It was a Wednesday evening when my uncle called. He said he wanted to come see me. I was staying at the university campus at the time, and I hadn't talked to this uncle in a while, so it was strange that he wanted to come see me. But I brushed it off.
They came with my aunt, picked me up, and said we would spend the night at their house and travel home the next day. "Why are we going home?" I asked. They told me there was an accident and they didn't know who was hurt, so it was better to wait for the news at home. In my head, I knew at worst maybe he broke a leg or something, and we would take care of him back to full recovery. I could never have imagined him being gone.
So the next day we made the trip. I called my mom to tell her we were traveling home. She sounded different, like someone who had been crying. I asked her, "Is everything okay? Do you have a flu?" She said everything was okay and to see her when we got home.
The ride home was pretty silent. I didn't know what was waiting for me on the other side.

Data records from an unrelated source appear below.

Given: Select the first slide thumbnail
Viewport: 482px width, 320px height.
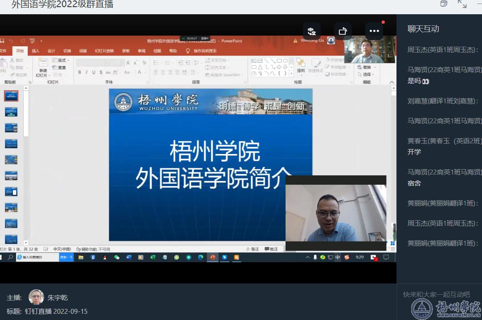Looking at the screenshot, I should (11, 96).
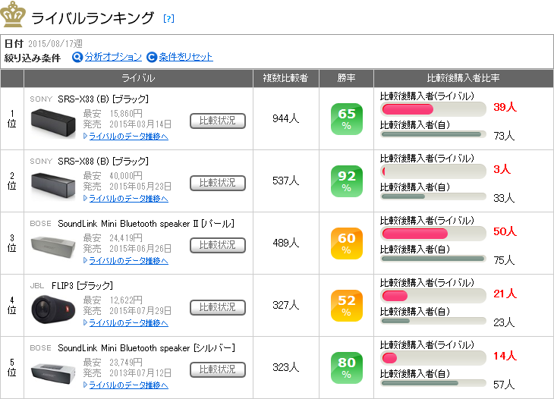The height and width of the screenshot is (399, 554).
Task: Click 比較状況 button for JBL FLIP3
Action: (217, 308)
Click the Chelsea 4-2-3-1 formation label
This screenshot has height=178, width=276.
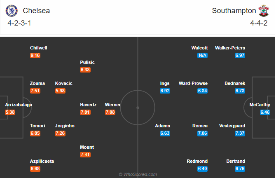click(19, 23)
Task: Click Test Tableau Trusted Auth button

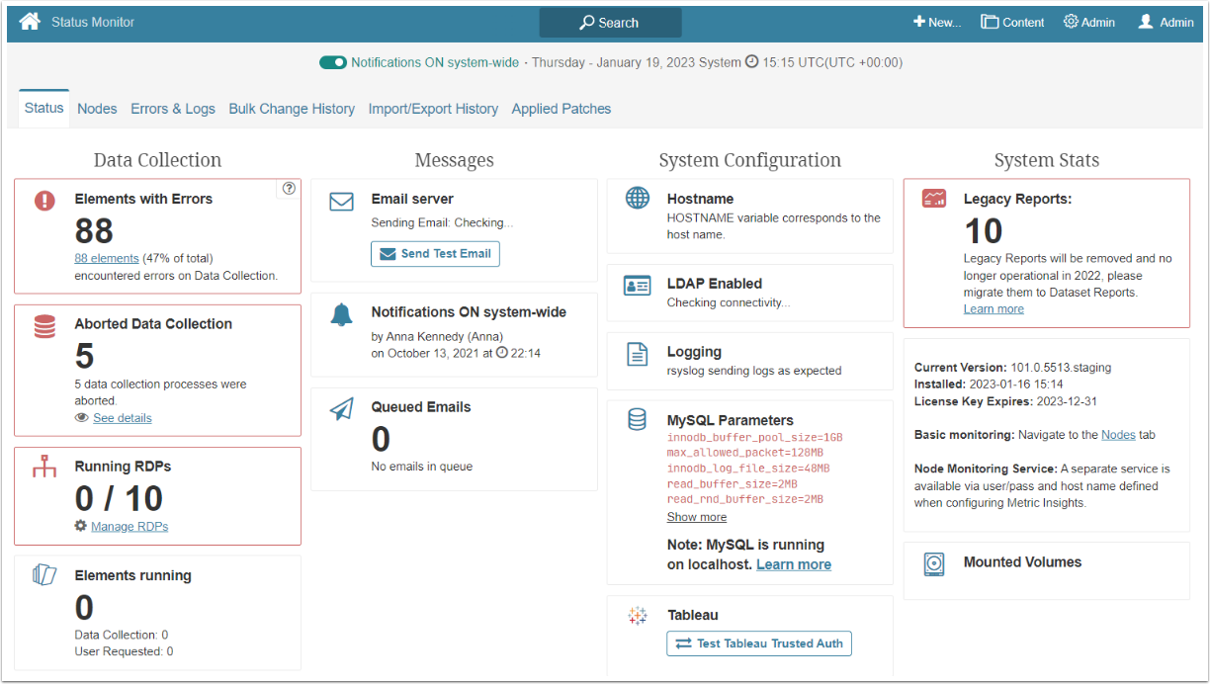Action: click(x=759, y=643)
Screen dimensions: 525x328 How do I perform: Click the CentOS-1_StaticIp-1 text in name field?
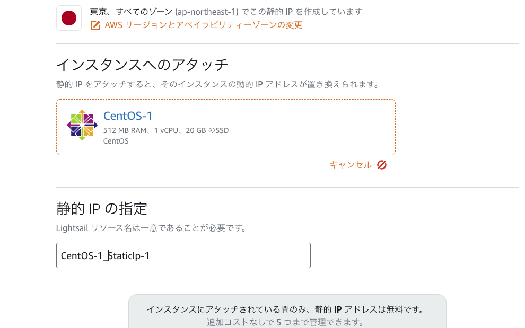click(x=105, y=256)
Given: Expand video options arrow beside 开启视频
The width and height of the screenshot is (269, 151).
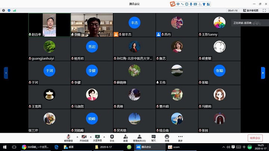Looking at the screenshot, I should pos(91,137).
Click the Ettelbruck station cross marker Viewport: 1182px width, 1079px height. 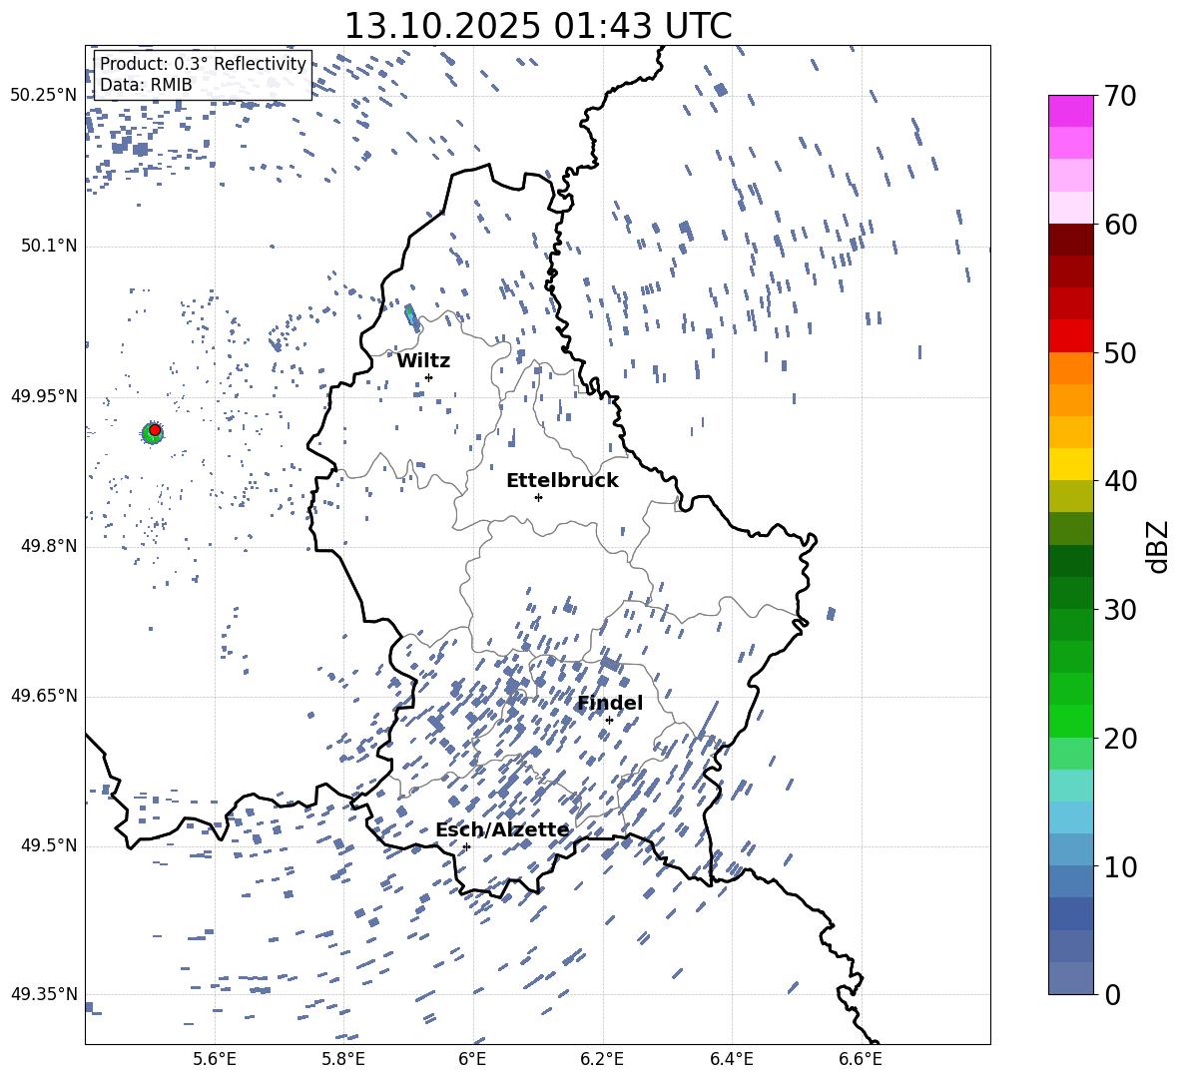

We made a stop at my uncle's home. Everyone stretched, and my aunt came and sat next to me. She said, "I have something to tell you. Your brother didn't make it." My life would never be the same after those words pierced my heart.
It's a timestamp frozen in my memories. I remember that day like it was yesterday.
But there's another memory that haunts me just as much.
The second last time I saw my brother was at my sister's wedding. We are at a petrol station fueling the car. I step out and so does he. We grab snacks, we are happy. My sister is still in her wedding gown and you could hear chit chat and laughter. My whole family is there. My sister and her husband would be leaving for the second part of the wedding at their in-laws. He says we are never going to be together as a family for Christmas. I think to myself that's a little dramatic—she's just getting married, not dying. Little did I know those words would come true in a matter of days and would haunt me to this day.
Grief did not make me stronger. It broke me in ways I did not know were possible. This is where my breaking begins. That was before I knew. Now after, I feel like I'm standing still while the world is moving around me.
Everyone moved on with their lives but I'm standing still, frozen at the memory of the petrol station and flashes of your casket being lowered as they shot the 21-gun salute. I'm in between these states perpetually.
I lost everything that night.
I lost my best friend,
I lost my brother,
I lost my safety net,
and I lose myself over and over again.
It's excruciatingly painful. I didn't know it could hurt like this, and this is the bane of my existence.